In morning trade the Ramsay Health Care Limited (ASX: RHC) share price has edged higher after the leading private hospital operator announced the successor to retiring CEO Chris Rex.
According to the release the company has hired from within and promoted chief operating officer, Craig McNally, to the top job. Mr McNally's appointment will be effective from July 3.
I think this was a great move by Ramsay. Mr McNally has been with the company since 1988 and is one of its longest serving senior executives.
During this time he has played an integral part in Ramsay's growth strategy, spearheading the company's $1.5 billion brownfield expansions, international market assessment, the acquisition of over 200 hospitals globally, and the development and implementation of new business strategies.
Furthermore, in the past decade he has led the successful expansion of Ramsay's operations in the United Kingdom and Europe.

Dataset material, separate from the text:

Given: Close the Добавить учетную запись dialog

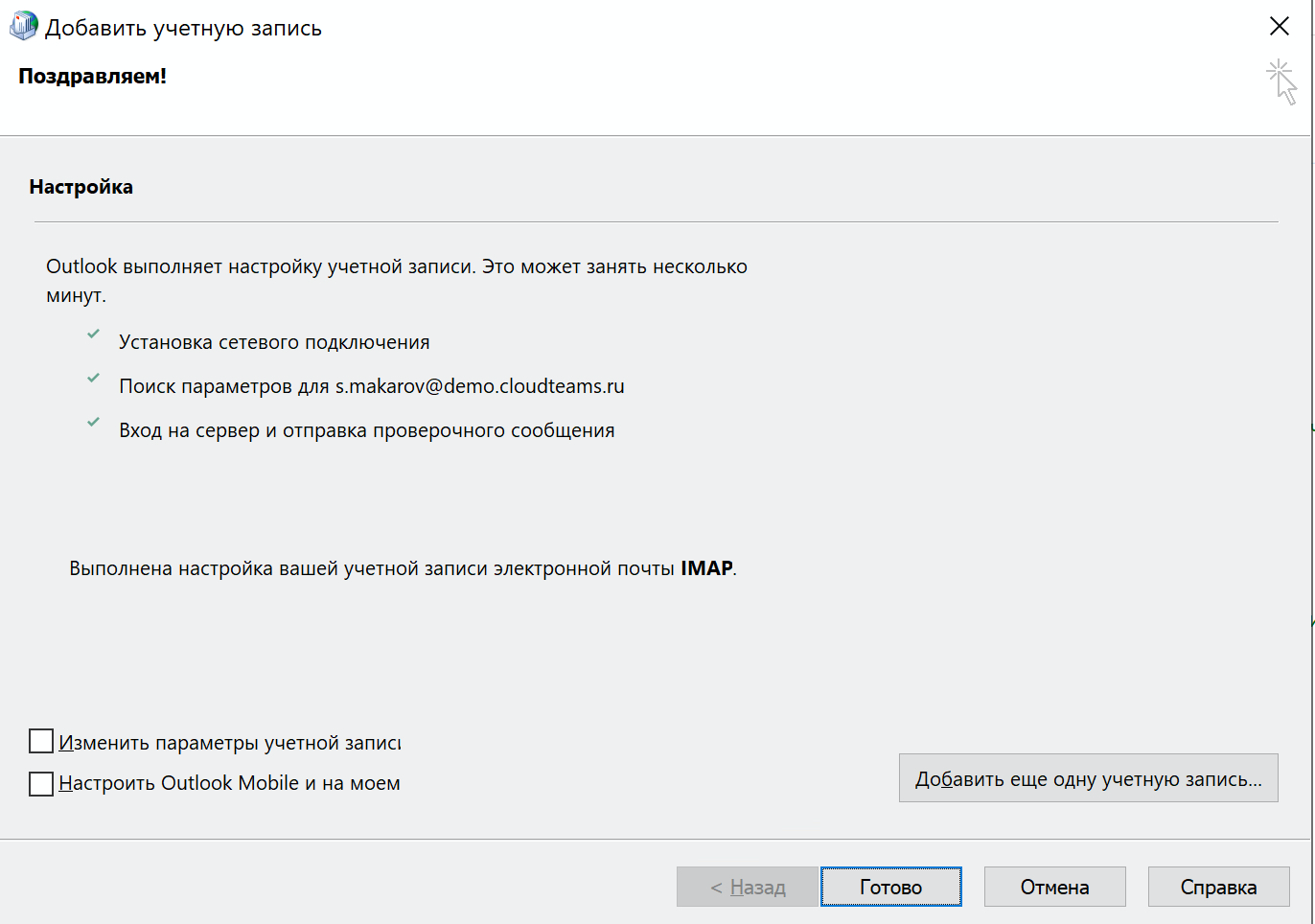Looking at the screenshot, I should point(1279,27).
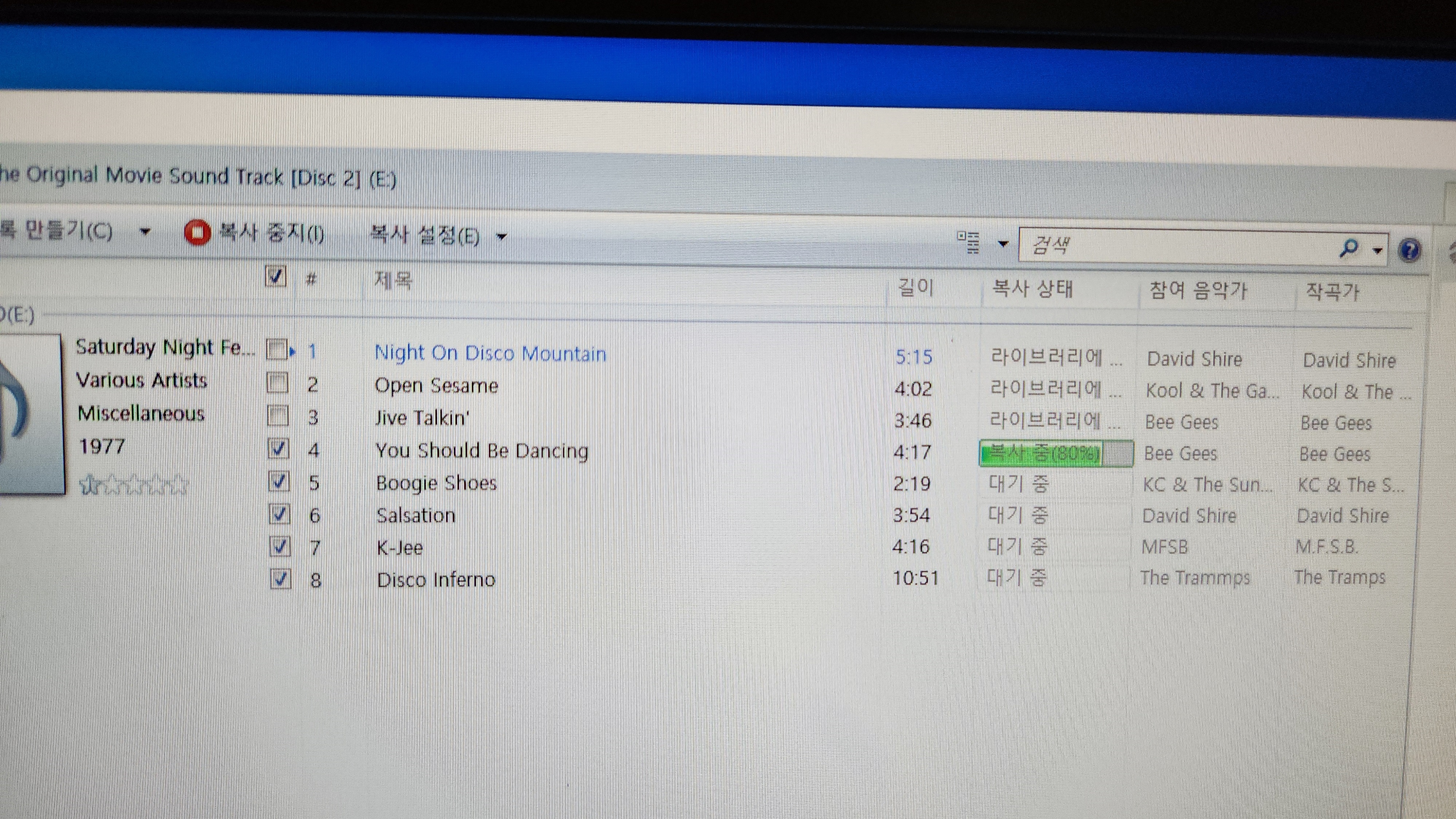The height and width of the screenshot is (819, 1456).
Task: Click the view options list icon
Action: (x=968, y=242)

These operations now deliver approximately 46% of total company revenue.
Overall, I feel confident that the appointment will mean business as usual for Ramsay.
Should you invest?
With Mr McNally at the helm I expect to see Ramsay continue to build on the incredible success that Mr Rex has achieved during his time at the company.
So although its shares may change hands at the reasonably expensive multiple of 28x trailing earnings, I believe the appointment ensures that the company remains in a great position to continue its bumper profit growth for years to come.
Especially with ageing populations, longer life expectancy, increased chronic disease burden, and improvements in treatments and diagnostic methods expected to cause an increase in demand for its services.
Overall I would choose Ramsay ahead of rivals Healthscope Ltd (ASX: HSO) and Sonic Healthcare Limited (ASX: SHL), despite the premium.